[Records for finding displayed items]
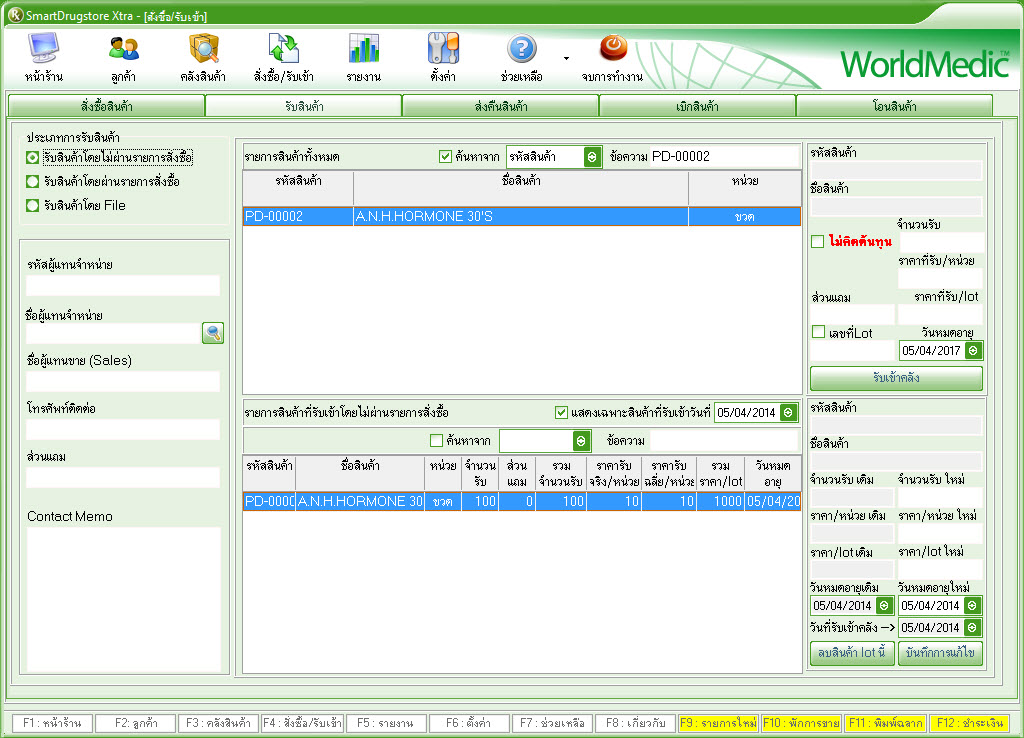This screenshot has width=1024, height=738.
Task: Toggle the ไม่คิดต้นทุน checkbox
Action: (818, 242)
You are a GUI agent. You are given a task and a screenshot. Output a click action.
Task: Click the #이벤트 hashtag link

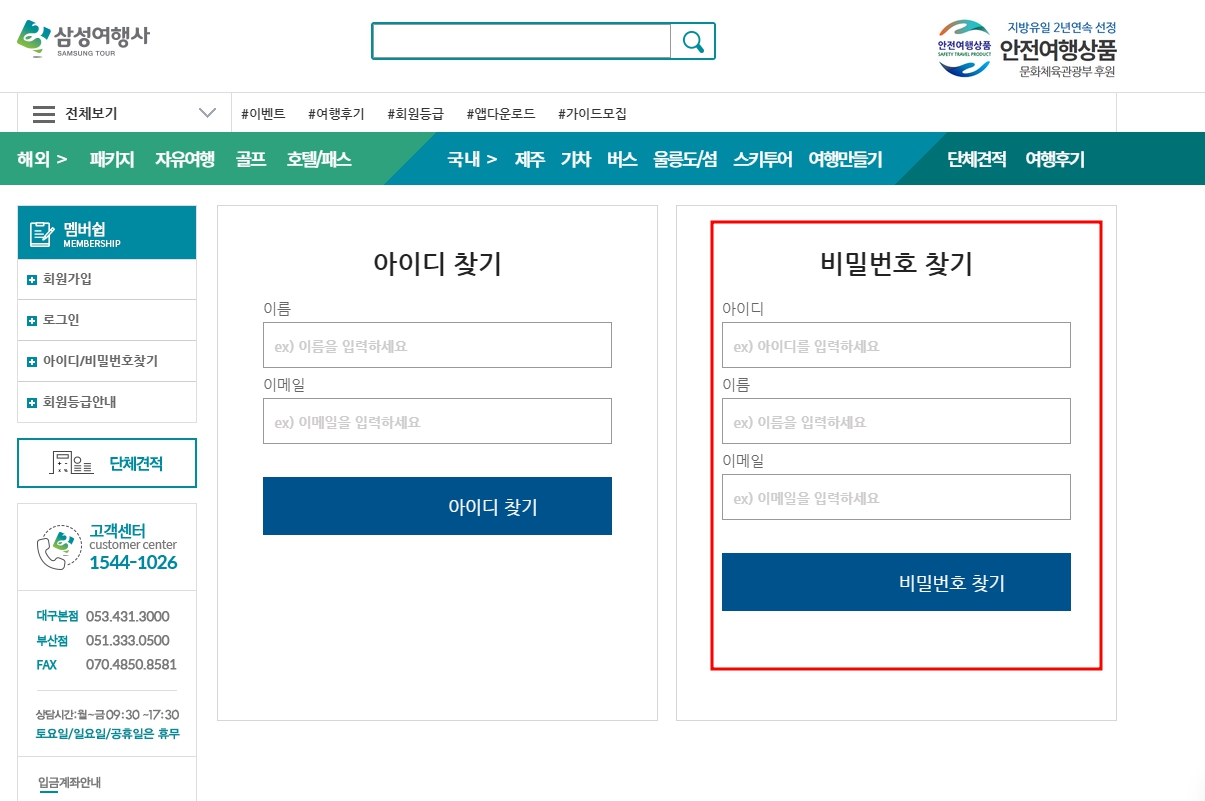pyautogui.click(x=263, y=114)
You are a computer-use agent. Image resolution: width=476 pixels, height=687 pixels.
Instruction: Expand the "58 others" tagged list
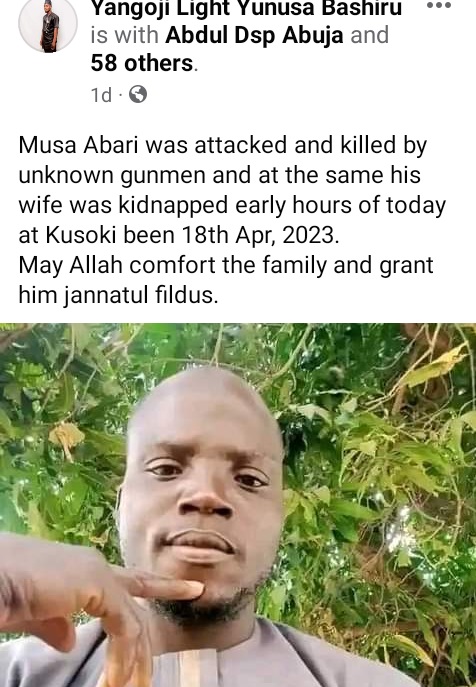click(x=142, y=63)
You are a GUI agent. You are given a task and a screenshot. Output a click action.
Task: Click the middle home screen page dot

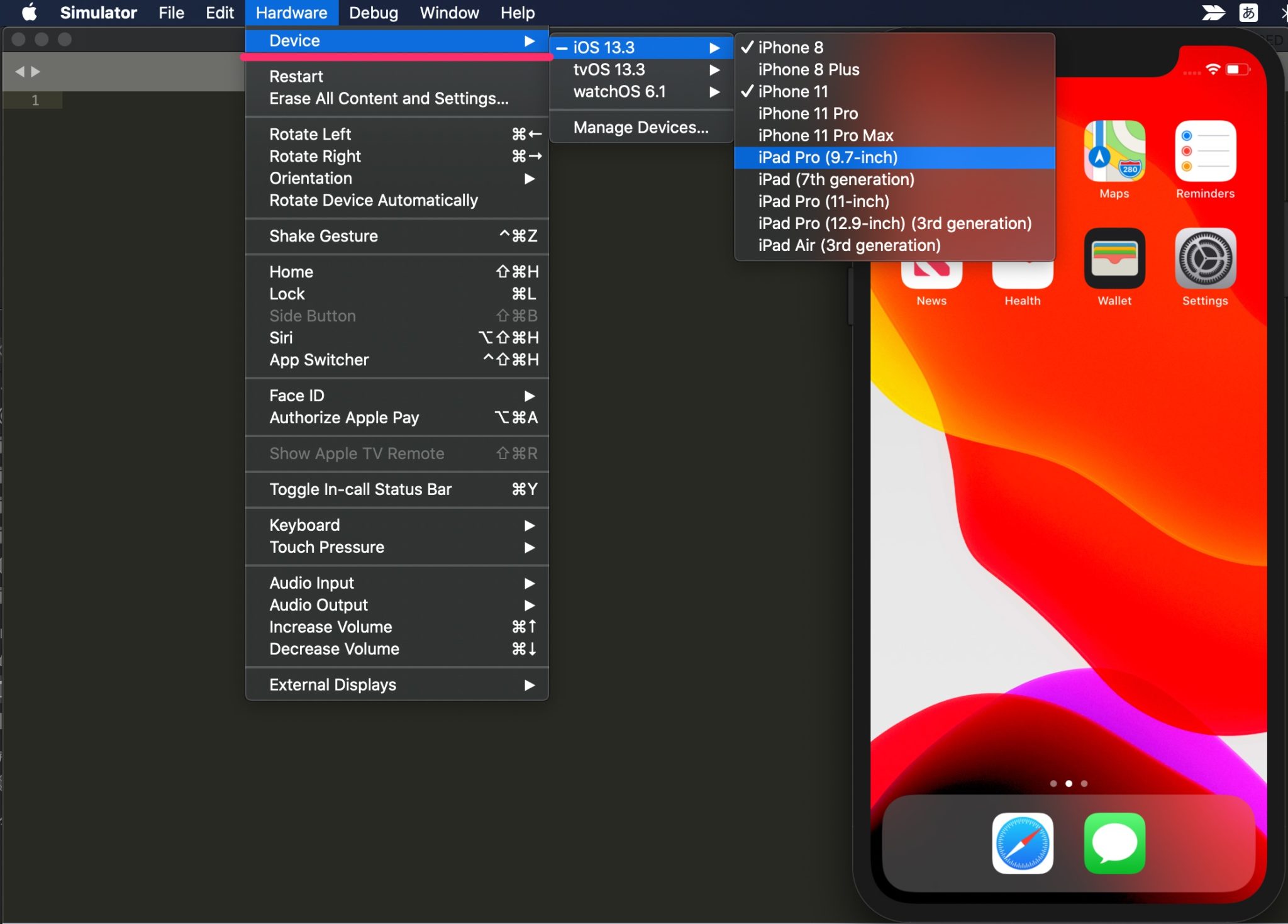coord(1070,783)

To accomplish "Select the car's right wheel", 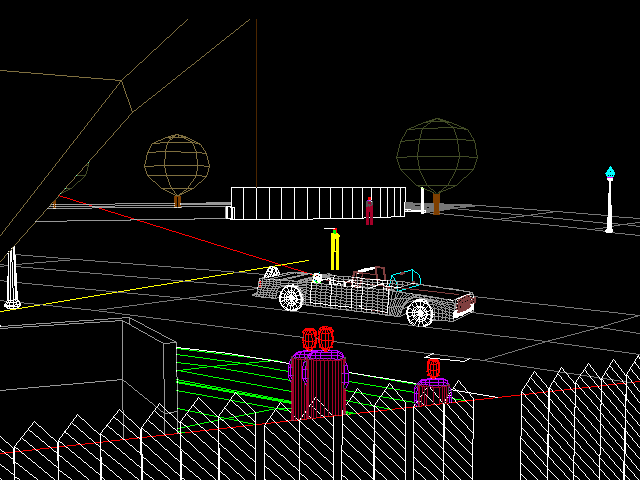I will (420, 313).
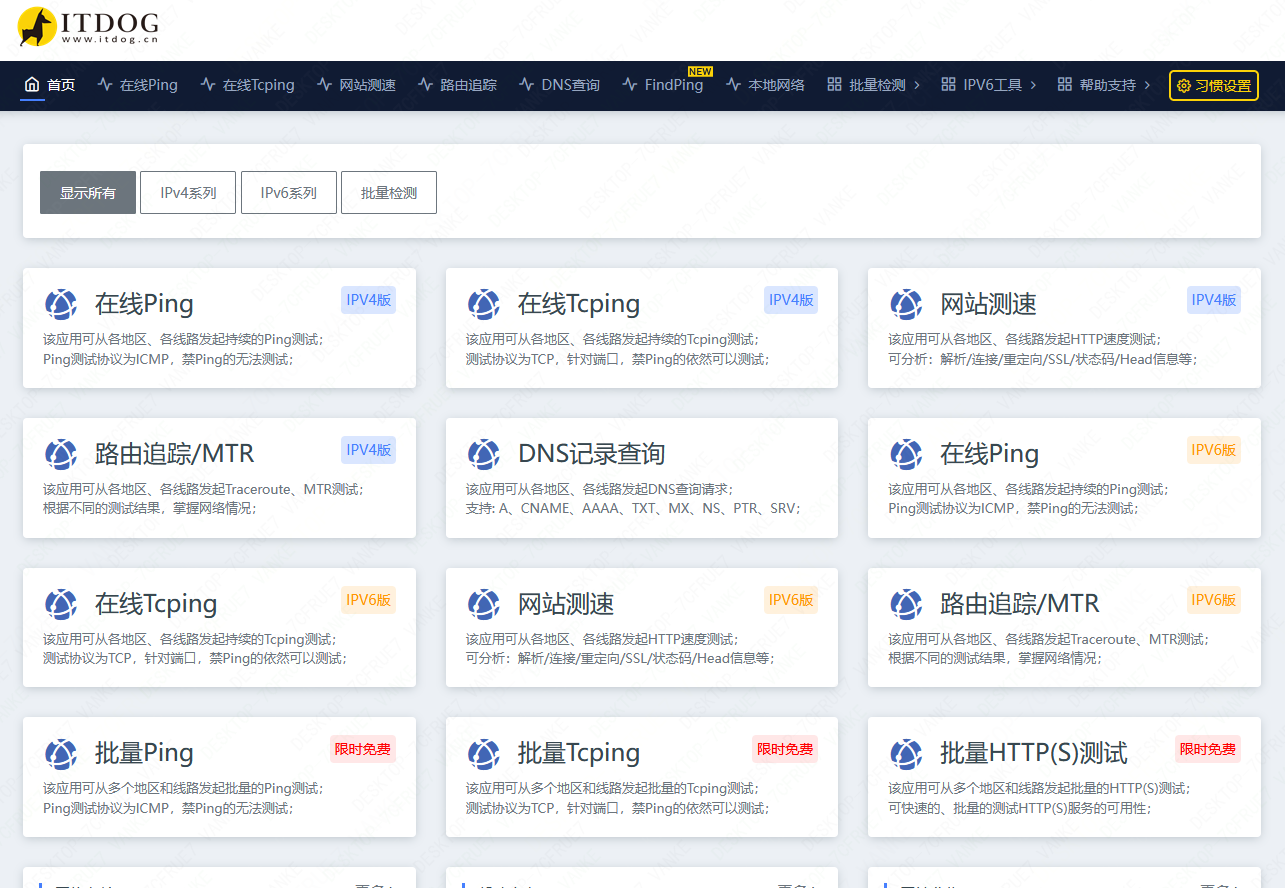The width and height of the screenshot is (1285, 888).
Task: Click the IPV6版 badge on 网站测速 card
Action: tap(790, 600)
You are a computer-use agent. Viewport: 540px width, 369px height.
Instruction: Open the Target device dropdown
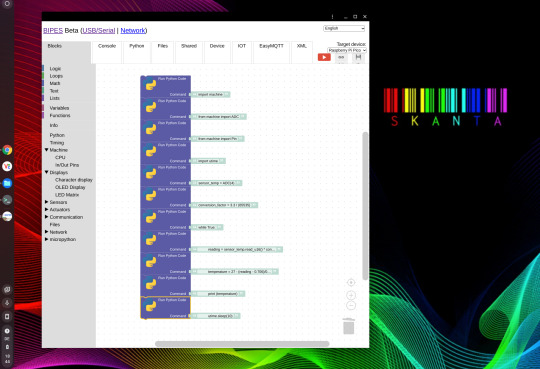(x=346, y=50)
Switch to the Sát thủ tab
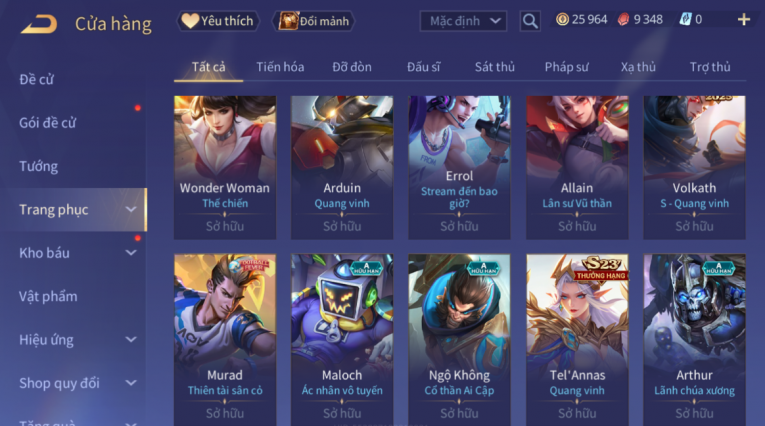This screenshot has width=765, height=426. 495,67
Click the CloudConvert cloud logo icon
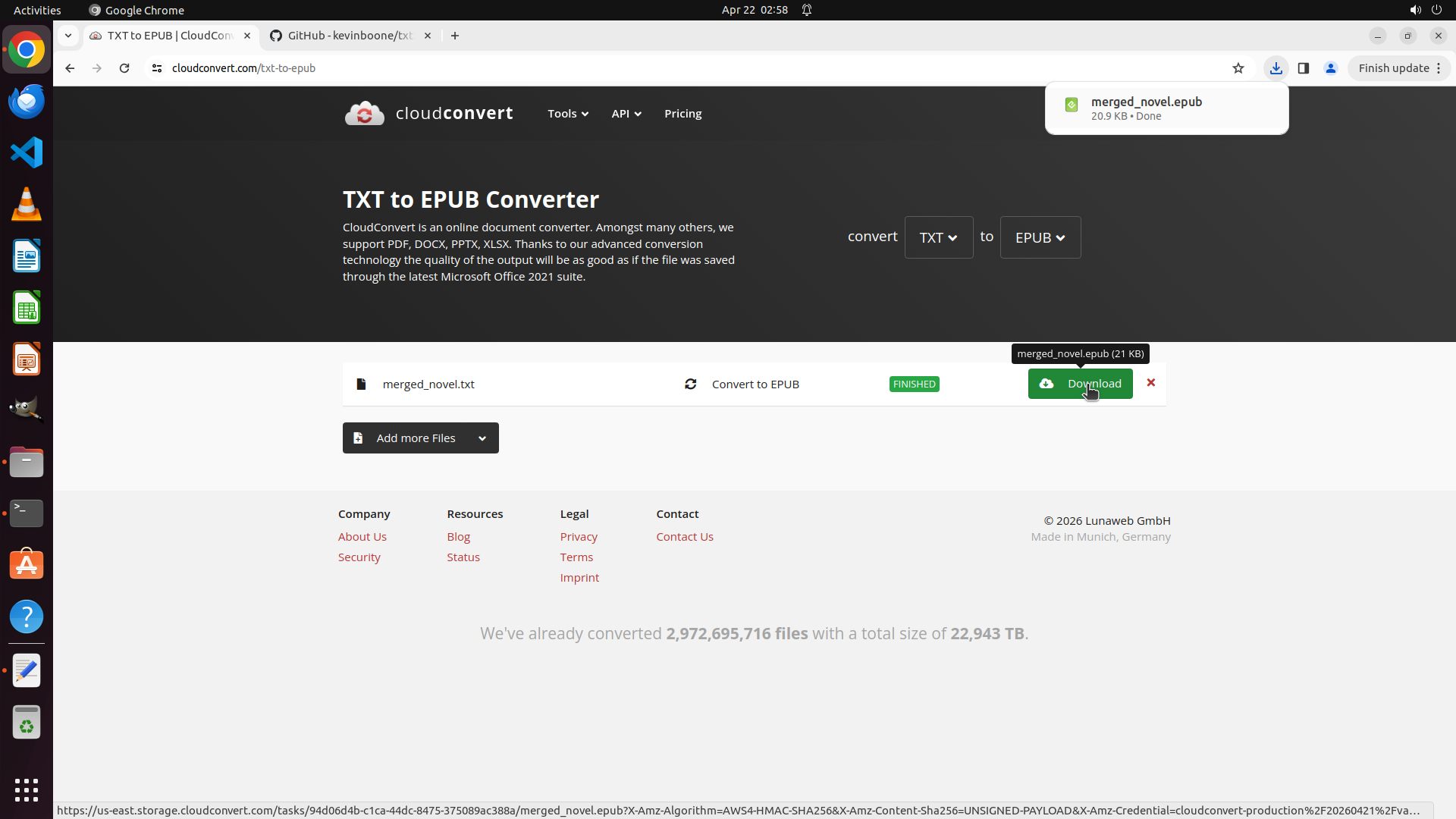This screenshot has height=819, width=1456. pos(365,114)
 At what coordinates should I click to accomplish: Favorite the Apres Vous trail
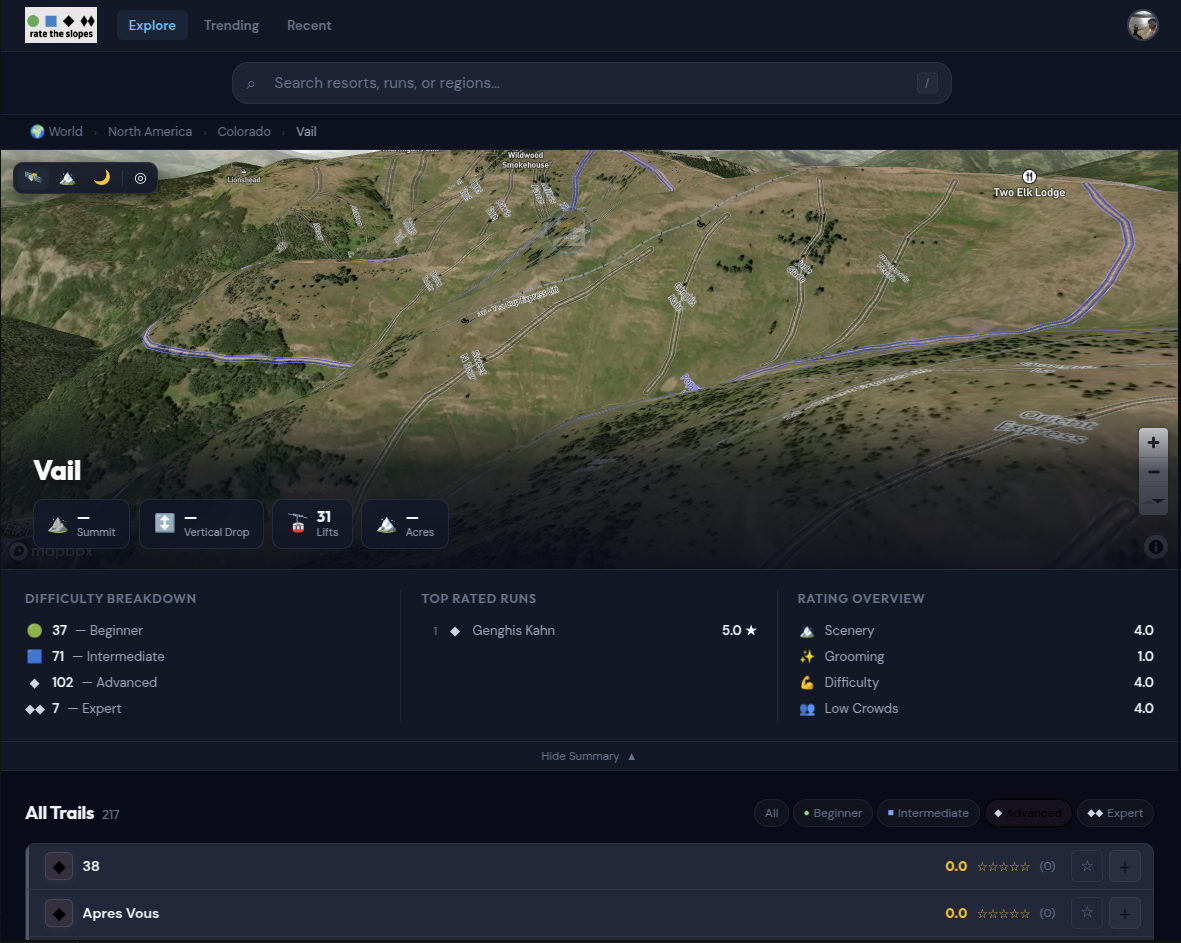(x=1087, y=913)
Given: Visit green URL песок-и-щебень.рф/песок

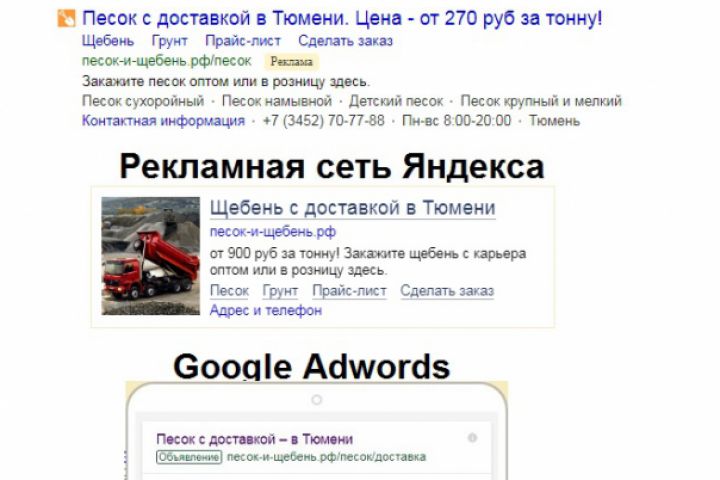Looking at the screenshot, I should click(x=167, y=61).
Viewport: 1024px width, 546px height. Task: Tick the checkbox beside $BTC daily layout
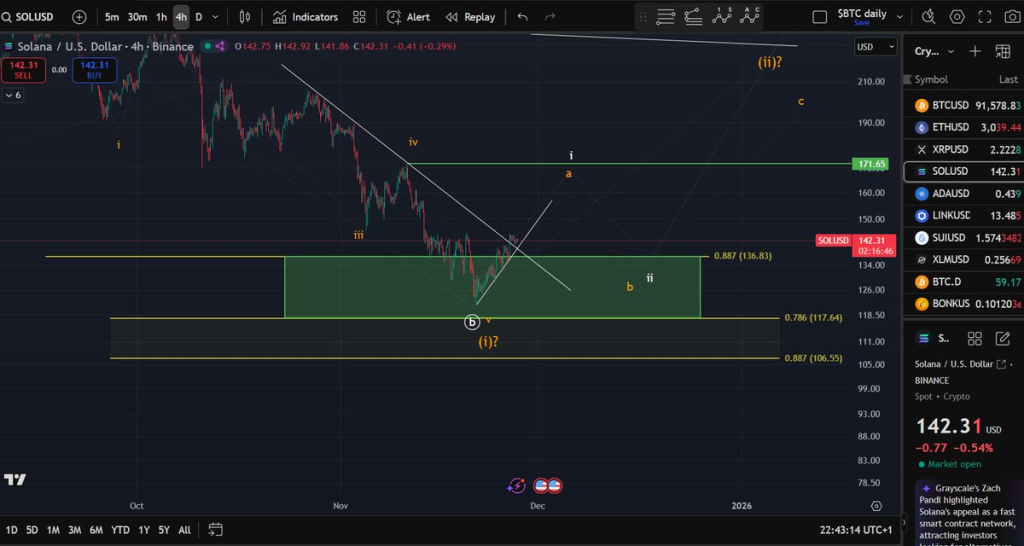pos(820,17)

◆ What you are asked to do: Repeat the data above word for word, starting at its first line and stopping after the line that contains "pyautogui.click(x=263, y=114)". Leave the pictures out of your answer.

◆ Result of this exercise:
This screenshot has width=1024, height=738.
Task: Toggle the ไม่คิดต้นทุน checkbox
Action: (818, 242)
You are a GUI agent. You are given a task and a screenshot. Output a click action.
Task: Click the #이벤트 hashtag link

pyautogui.click(x=263, y=114)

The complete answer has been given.